Monday, November 14, 2011

Day 75: Hungarian Glances

Hey everyone! Welcome to Day 75!


It's getting late, so I'll get right to it.

Debussy: Prelude to the Afternoon of a Faun - February 13th and 14th, 1953

This is the ultimate music of otherworldly sensuality, but Toscanini treats Faun with a rather earthbound intensity. This has its own kind of beauty, but it lacks that quietly sublime sonority that makes this music so unspeakably beautiful.

Brahms: Hungarian Dances Nos. 1, 17, 20 and 21 - February 17th, 1953

There is a lot of sparkle to these performances, but not much gypsy feeling. I get the impression from listening to these dances that there was a bit of an interpretive war going on between Toscanini and the NBC Symphony. The orchestra seems to be trying to pull things back and to play these dances with traditional tempo give and take, while Toscanini relentlessly pushes things forward. In an odd way, you actually kind of get the best of both worlds with these performances.

No one alive in 2011 can be absolutely certain what Brahms wanted in terms of tempo consistency (there is a recording dating from 1889 of Brahms playing the first Hungarian Dance, but the sound quality is too poor to infer much about his performance), but the surviving recordings of the dances played Brahms's friend Joseph Joachim at least suggest that the tradition of generous rubato in this music is nothing new. Gypsy violinists still play that way today, and fine performers such as Roby Lakatos and Sándor Járóka keep alive a remarkable musical tradition that has likely existed for a very long time. Brahms took the tunes for his Hungarian Dances from the gypsy tradition, and I see no reason to think that he didn't want them performed as a gypsy would have played them.

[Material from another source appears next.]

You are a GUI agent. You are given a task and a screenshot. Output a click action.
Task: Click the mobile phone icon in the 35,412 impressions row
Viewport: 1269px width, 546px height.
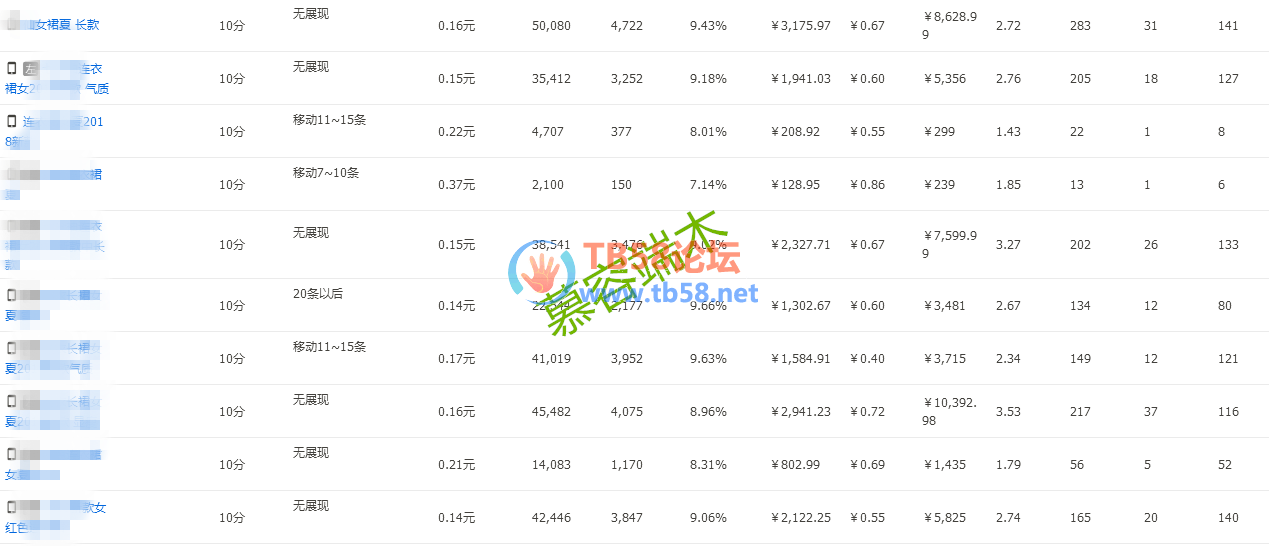[x=12, y=68]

At the same time, it is easy to carry this too far, and to unthinkingly apply extreme tempo modifications to this music simply because they seem "authentic." Some continuity of time is required for these pieces to have a danceable character. Toscanini certainly does provide that consistency - too much so, in my view. But the attempts of the NBC Symphony to pull the dances back into line with tradition are audible, and in fact almost give the impression of rubato in places where there is none. Between the will of the conductor and that of the ensemble, an ideal middle ground is paradoxically reached.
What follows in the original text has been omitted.